A current favorite: Los Angeles-based First Pacific Advisors (FPA). Morningstar anointed Steve Romick, the fund manager behind the FPA Crescent Fund (Nasdaq: FPACX), as the “2013 Asset Allocation Manager of the Year.” That five-star fund gets a “gold” rating from Morningstar. 

As Morningstar notes, “Romick seeks securities trading at a substantial discount to what he believes they’re worth. When opportunities are scarce, he will let cash pile up.” That appears to be the case right now. “We are about as bearish as we’ve ever been,” he said at an investment conference last month, noting that his cash position has risen to 40%.

But this fund manager has spotted value in a very controversial place: Russia.

According to recent filings, he has established positions in oil and gas giants Lukoil (OTC: LUKOY), Gazprom (OTC: OGZPY) and Rosneft (OTC: OJSCY)

   
  First Pacific Advisors  
  Steven Romick believes real value lies in distressed assets — and right now, these Russian energy companies are under pressure and cheap.  

To be sure, there are safer ways to invest in the Russian energy sector during these uneasy times. My colleague Joseph Hogue recently suggested Chevron (NYSE: CVX) as a stealth play on Russia. That strategy allows for a better night’s sleep. But FPA’s Romick clearly believes that real value lies in distressed assets. And right now, these Russian energy companies are all under pressure and undeniably cheap.

Take Gazprom as an example. The company is the world’s second-largest energy producer behind Saudi Arabia’s Aramco. A financial snapshot tells the story. In 2013, Gazprom generated $160 billion in revenue, $58 billion in earnings before interest, taxes, depreciation, and amortization (EBITDA) and $35 billion in net income, according to Goldman Sachs.

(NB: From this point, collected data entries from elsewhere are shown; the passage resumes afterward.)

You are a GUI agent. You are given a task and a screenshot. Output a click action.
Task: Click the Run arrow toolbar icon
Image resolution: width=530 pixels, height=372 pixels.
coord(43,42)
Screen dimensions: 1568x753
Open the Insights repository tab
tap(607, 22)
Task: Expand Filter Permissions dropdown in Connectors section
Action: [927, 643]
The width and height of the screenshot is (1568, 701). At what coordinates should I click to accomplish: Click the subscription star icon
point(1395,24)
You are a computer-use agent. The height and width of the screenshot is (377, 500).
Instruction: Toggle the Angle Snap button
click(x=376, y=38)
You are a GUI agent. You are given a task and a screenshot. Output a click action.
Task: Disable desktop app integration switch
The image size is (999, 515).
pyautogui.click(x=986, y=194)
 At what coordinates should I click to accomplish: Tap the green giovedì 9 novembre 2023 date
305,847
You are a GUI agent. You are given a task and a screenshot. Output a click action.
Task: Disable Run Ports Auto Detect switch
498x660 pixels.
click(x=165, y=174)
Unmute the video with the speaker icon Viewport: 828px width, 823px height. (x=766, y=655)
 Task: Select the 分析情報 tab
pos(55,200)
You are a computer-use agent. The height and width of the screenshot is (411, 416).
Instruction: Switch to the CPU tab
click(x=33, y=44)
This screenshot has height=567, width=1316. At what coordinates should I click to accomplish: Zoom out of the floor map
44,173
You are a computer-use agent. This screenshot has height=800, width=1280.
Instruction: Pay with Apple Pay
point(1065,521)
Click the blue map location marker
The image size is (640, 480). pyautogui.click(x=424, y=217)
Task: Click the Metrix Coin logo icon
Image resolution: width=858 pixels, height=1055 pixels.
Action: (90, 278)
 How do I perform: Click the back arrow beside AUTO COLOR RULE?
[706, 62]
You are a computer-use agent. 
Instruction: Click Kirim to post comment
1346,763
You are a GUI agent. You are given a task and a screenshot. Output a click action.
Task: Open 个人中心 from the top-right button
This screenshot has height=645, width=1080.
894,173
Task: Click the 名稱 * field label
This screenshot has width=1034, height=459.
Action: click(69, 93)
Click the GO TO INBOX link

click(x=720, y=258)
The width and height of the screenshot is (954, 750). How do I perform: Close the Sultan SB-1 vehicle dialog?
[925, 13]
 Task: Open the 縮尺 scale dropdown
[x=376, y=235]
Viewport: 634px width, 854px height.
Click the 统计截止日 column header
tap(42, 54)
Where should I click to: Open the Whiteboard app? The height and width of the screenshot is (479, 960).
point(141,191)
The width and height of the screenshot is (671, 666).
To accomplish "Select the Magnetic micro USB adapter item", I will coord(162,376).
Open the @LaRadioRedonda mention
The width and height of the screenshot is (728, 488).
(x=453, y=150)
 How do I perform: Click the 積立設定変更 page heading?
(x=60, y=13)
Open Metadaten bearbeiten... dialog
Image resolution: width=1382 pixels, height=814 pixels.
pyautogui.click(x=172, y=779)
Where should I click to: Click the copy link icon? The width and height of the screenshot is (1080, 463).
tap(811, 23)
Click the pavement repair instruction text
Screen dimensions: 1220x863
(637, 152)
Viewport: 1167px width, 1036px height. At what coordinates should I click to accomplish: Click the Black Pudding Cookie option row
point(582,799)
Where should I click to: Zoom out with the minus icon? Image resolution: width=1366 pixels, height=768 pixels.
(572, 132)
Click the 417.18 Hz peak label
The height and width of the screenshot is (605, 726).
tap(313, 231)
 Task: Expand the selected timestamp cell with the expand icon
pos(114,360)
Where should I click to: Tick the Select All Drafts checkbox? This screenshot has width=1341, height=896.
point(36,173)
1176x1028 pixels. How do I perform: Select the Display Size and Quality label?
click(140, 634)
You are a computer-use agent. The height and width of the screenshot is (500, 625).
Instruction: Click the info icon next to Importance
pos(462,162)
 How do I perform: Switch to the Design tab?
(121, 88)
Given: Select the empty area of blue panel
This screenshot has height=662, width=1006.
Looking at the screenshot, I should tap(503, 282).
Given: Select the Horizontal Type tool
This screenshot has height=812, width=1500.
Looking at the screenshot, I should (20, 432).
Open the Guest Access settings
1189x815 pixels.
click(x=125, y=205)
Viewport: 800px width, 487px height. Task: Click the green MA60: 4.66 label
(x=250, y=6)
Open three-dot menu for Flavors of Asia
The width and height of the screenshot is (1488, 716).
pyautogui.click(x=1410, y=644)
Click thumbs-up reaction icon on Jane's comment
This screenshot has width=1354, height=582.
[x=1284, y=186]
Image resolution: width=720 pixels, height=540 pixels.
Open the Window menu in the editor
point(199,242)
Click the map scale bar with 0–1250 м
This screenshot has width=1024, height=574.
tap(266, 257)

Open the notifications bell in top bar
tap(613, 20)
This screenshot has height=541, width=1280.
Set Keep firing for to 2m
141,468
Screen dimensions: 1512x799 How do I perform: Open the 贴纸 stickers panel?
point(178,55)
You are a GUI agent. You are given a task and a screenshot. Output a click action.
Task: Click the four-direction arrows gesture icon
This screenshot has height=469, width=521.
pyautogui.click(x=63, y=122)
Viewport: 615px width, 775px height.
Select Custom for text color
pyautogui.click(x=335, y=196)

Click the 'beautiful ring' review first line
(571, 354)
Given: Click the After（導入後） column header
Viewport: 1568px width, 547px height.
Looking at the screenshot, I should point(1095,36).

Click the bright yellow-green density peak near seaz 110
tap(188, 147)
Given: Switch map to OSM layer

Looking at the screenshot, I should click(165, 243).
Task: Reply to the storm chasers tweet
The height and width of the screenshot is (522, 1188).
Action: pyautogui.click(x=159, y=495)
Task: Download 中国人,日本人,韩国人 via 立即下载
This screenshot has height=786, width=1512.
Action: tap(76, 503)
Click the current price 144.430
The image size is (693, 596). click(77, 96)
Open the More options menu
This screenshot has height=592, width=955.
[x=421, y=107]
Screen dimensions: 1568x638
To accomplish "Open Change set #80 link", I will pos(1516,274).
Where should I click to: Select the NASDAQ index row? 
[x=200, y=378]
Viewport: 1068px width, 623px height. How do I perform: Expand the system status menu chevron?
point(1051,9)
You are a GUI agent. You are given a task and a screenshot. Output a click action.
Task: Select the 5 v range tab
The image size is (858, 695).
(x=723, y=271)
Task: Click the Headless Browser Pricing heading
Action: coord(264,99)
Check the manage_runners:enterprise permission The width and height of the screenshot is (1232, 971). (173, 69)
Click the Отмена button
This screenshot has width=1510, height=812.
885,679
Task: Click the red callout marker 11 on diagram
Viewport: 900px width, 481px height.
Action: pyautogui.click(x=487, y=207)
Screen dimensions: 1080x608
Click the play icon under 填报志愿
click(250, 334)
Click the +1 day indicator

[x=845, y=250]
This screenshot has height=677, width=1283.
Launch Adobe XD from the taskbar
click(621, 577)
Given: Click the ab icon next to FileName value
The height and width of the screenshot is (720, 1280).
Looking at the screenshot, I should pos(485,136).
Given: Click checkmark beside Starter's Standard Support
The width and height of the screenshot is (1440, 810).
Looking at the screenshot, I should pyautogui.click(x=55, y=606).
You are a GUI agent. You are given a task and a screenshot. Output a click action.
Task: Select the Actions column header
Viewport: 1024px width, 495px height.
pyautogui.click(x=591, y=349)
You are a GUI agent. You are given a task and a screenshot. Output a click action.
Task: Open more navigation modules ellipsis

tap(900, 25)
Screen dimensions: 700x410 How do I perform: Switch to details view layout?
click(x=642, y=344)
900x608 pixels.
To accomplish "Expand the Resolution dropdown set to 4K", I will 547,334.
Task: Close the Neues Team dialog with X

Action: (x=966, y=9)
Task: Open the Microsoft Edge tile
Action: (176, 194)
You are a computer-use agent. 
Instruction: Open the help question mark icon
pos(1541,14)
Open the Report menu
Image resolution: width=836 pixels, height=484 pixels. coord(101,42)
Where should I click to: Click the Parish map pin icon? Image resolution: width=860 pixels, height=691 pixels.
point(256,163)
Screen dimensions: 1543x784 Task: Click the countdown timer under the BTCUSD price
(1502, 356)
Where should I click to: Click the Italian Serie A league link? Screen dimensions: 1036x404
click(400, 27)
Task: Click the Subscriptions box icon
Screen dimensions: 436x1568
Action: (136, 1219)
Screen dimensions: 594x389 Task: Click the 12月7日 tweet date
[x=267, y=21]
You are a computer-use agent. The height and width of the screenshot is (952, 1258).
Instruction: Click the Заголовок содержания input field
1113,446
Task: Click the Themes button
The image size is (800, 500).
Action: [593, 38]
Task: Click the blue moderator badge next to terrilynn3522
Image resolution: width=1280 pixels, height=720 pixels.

To be sure, much of Gazprom’s oil and gas output heads to Western Europe through Ukrainian pipelines, and the chance always exists that the pipeline gets shut down for a month or two if geopolitics becomes especially heated. “By way of EBITDA sensitivity, we estimate that a one-month interruption in gas transit to East Europe via Ukraine (our worst-case scenario) would lead to 1.6% lower (expected 2014 EBITDA),” note Goldman’s analysts.

If history is any guide, such shutdowns rarely last much longer than that, as they inflict too much economic pain on all parties. 

So how are the markets valuing Gazprom these days?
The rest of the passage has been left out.